Window Enactment: in the corner of the Greene Naftali gallery in Chelsea, a corner is walled off with white-painted construction. Rum-swilling patrons are signaled to attention by the lights going out, then fan out around the notional wall in which a window is inset. A door in the assemblage briefly opens and closes; behind it, red and white lights start flickering, and eventually silhouettes come into view. Over the next hour and a half seen and unseen violins play; what sounds like the “Godzilla” theme thumps at half-speed; and five often-nude actors (two women, three men, Conrad among them) act out domestic scenes such as talking on a cellphone, making a bed, simulating sex, trying on clothes, dining at a table, reading a book, and looking pensively out of the window. The audience, meanwhile, struggles just to peer in: the window is small, and much of the action takes place way behind it, in the rear corner of a room into which we can only barely see.

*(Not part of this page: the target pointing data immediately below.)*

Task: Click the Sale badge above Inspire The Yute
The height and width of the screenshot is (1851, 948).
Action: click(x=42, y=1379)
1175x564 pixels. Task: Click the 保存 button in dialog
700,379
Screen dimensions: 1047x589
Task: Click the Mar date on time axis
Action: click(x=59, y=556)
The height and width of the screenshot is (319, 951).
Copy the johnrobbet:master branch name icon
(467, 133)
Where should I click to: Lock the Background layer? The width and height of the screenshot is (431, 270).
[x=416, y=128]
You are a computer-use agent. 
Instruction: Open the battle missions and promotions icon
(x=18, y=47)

First frustration sets in, then resignation, then boredom, all three by design. Undoubtedly, Conrad’s sending up voyeurism—the scrambling around the room for a view through the window, the eventual domestic tedium of what the nude people are doing within, etc. There’s also an homage here to Edward Hopper’s 1932 painting “Room in New York.” A longtime favorite of Conrad’s, he once described it like so: “Here there is the window frame we are peering through, the stark whites and yellows spotlighting the figures that draw our attention in, while letting us forget that our eye has been caught in the position of a peeping tom: the torsion of the figures away from each other implies their imagined relationship to the voyeur. Only this much, and already we are inside the story, lost in the confusion of the picture.” This would be a fair depiction of Window Enactment as well, though it doesn’t get at the sheer stultifying repetition and boredom that eventually takes over outside the borders of the frame.
Boredom’s a technique too, of course. A devotee of the trance theory of the hypnotherapist Milton Erickson, who believed that the path to a direct relationship with the subconscious was to trick or puzzle a person’s active, conscious modes of attention, Conrad also shares his belief in the techniques that yield such a state: boredom, distraction, confusion, and interruption. (About boredom, Conrad wrote: “Boredom is, as [formalist media works] demonstrate, in fact productive of a renewed orientation toward those fundamental (ideological?) actuators, expectation and the value of passing time.” Which is to say, I think, out of tedium comes revelation, or a different kind of communication anyway.) Which is all very boring, in the context of a Tuesday night in New York.
Conrad tells a story about how one of his heroes, the electronic music pioneer Karlheinz Stockhausen, once came to see the Theater of Eternal Music play. “At that time we were frequently using a large gong that Robert Morris had made for La Monte,” recalls Conrad. “Immediately there was a great change in Stockhausen's music—which had been stalled in its serialist tracks. He started using ‘improvisation,’ and even wrote a piece for gong. What a dweeb.” Such was the power and camouflage of Conrad’s early projects that one taste could lead the great Stockhausen to the lowly gong. There are many ways to distract a man, not all of them dull.